Author Carl Hoffman says that there is a lot of "myth and imagination" in the book and though O'Connor travels from "Maine to Washington state to Texas to Massachusetts" and multiple Bigfoot conferences, the Bigfooters he interacts with are frustrating. They "come across as overgrown adolescent nitwits desperate for fellowship and purpose, who seem to have lost the ability to parse truth from fiction, the real from the imagined, and seem incapable of metaphor." O'Connor comparing these mostly middle-aged White men to lovers of QAnon and Donald Trump. Hoffman writes that this "is no fun at all and gets tedious quickly". Also Hoffman dislikes O'Connor's use of what Hoffman calls "adolescent asides" calling them also "tedious".

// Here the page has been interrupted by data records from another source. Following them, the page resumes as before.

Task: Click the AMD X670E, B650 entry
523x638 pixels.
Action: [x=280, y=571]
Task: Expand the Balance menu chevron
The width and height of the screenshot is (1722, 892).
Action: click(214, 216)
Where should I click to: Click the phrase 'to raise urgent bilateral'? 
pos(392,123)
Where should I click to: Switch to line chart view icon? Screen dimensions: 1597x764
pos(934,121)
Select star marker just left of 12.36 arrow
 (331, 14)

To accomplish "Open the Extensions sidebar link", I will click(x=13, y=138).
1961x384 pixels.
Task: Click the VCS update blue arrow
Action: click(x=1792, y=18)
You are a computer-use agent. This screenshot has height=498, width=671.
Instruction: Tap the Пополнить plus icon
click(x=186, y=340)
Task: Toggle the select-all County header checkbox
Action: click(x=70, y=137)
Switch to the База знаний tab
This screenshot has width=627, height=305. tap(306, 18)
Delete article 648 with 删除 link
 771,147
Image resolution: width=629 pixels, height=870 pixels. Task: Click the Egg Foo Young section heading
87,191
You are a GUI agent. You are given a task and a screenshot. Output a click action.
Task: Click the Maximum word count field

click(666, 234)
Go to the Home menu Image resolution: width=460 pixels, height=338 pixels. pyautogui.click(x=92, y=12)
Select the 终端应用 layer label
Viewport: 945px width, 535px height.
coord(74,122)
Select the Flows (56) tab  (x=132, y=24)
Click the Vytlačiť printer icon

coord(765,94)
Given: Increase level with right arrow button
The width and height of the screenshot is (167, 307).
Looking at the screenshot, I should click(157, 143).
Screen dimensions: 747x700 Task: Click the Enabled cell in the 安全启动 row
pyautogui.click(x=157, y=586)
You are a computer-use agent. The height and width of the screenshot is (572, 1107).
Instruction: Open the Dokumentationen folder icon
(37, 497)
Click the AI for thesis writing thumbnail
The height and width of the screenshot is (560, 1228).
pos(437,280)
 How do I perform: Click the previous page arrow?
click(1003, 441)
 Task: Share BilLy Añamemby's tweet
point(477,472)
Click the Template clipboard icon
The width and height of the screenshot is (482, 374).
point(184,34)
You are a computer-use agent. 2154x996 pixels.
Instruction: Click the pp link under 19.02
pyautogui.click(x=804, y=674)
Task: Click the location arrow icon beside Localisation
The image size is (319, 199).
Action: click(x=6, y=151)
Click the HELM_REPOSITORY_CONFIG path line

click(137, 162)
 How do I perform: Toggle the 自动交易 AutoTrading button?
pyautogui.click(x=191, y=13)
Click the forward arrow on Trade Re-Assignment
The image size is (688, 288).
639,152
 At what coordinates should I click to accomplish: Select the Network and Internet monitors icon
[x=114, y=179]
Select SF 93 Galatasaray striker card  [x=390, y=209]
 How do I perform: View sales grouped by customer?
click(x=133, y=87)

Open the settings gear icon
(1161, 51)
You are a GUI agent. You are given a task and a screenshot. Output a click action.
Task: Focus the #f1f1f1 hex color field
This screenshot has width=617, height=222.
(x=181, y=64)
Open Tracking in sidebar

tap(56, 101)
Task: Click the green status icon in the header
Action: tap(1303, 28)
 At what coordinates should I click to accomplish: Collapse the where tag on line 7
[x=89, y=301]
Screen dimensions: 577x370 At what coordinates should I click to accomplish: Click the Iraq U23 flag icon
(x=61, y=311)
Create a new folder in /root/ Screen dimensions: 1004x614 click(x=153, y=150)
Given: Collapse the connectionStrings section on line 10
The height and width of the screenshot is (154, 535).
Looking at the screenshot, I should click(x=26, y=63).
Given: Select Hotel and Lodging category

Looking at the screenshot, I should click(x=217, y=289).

Gabino Iglesias, a self-described lover of all things Bigfoot, writing for NPR states that he felt that The Secret History of Bigfoot "is a wonderful book about one of the most ubiquitous myths in the U.S." and that O'Connor celebrates "of one of the weirdest subcultures we have and a narrative that fully embraces the fact that we sometimes need to believe in something that's bigger and freer than us." Iglesias warns readers that they will not find evidence for or against Bigfoot in this book, and this book does not make Bigfooters look like fools, but is an "immersive journey" into the culture "but also a deep, honest, heartfelt look at the people who obsess about, the meaning of its myth's lingering appeal, and the psychology behind it. ... The result is one of the most compelling nonfiction books you'll read this year."

==Author biography==
In conversation with paranormal investigators Kenny Biddle and Daniel Reed, O'Connor stated that he grew up in Kalamazoo, Michigan until he went to college at the University of Michigan where he got his degree. After college he moved to the east coast of the United States, in New York he got a master's degree and while writing this book he resided in Boston. The last fifteen years he has been a working freelance journalist. He teaches a journalism class part-time at a Boston college, food-writing and journalism on drugs.

==Release details==
- O'Connor, John (2024). "The Secret History of Bigfoot: Field Notes on a North American Monster" 304 pages.